▶ Exercise details
Would you extract the whole listing below and retype it exactly?

▶ Source information

------------

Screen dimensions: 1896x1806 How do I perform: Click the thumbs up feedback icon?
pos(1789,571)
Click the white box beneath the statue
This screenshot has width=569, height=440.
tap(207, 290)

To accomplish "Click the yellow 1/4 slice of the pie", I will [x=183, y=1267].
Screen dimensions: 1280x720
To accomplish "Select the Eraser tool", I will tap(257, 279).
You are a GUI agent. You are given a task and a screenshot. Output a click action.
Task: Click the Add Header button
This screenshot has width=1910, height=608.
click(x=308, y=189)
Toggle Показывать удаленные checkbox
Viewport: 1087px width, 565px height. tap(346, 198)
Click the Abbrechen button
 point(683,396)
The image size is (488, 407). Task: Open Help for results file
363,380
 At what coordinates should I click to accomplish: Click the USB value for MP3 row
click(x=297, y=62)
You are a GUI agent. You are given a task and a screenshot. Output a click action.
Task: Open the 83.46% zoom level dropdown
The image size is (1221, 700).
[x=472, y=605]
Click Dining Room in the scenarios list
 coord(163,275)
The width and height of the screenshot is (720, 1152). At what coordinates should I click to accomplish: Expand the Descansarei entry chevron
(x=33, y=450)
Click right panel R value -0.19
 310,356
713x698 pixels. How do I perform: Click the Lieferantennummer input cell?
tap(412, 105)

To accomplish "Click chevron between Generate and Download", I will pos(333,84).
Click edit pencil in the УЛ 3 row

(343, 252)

------------

▶ Exercise response
Screen dimensions: 1896x1806 How do I perform: Click the thumbs up feedback icon?
pos(1789,571)
Click the white box beneath the statue
This screenshot has width=569, height=440.
tap(207, 290)

To accomplish "Click the yellow 1/4 slice of the pie", I will [x=183, y=1267].
Screen dimensions: 1280x720
To accomplish "Select the Eraser tool", I will tap(257, 279).
You are a GUI agent. You are given a task and a screenshot. Output a click action.
Task: Click the Add Header button
This screenshot has width=1910, height=608.
click(x=308, y=189)
Toggle Показывать удаленные checkbox
Viewport: 1087px width, 565px height. tap(346, 198)
Click the Abbrechen button
 point(683,396)
The image size is (488, 407). Task: Open Help for results file
363,380
 At what coordinates should I click to accomplish: Click the USB value for MP3 row
click(x=297, y=62)
You are a GUI agent. You are given a task and a screenshot. Output a click action.
Task: Open the 83.46% zoom level dropdown
The image size is (1221, 700).
[x=472, y=605]
Click Dining Room in the scenarios list
 coord(163,275)
The width and height of the screenshot is (720, 1152). At what coordinates should I click to accomplish: Expand the Descansarei entry chevron
(x=33, y=450)
Click right panel R value -0.19
 310,356
713x698 pixels. How do I perform: Click the Lieferantennummer input cell?
tap(412, 105)

To accomplish "Click chevron between Generate and Download", I will pos(333,84).
Click edit pencil in the УЛ 3 row

(343, 252)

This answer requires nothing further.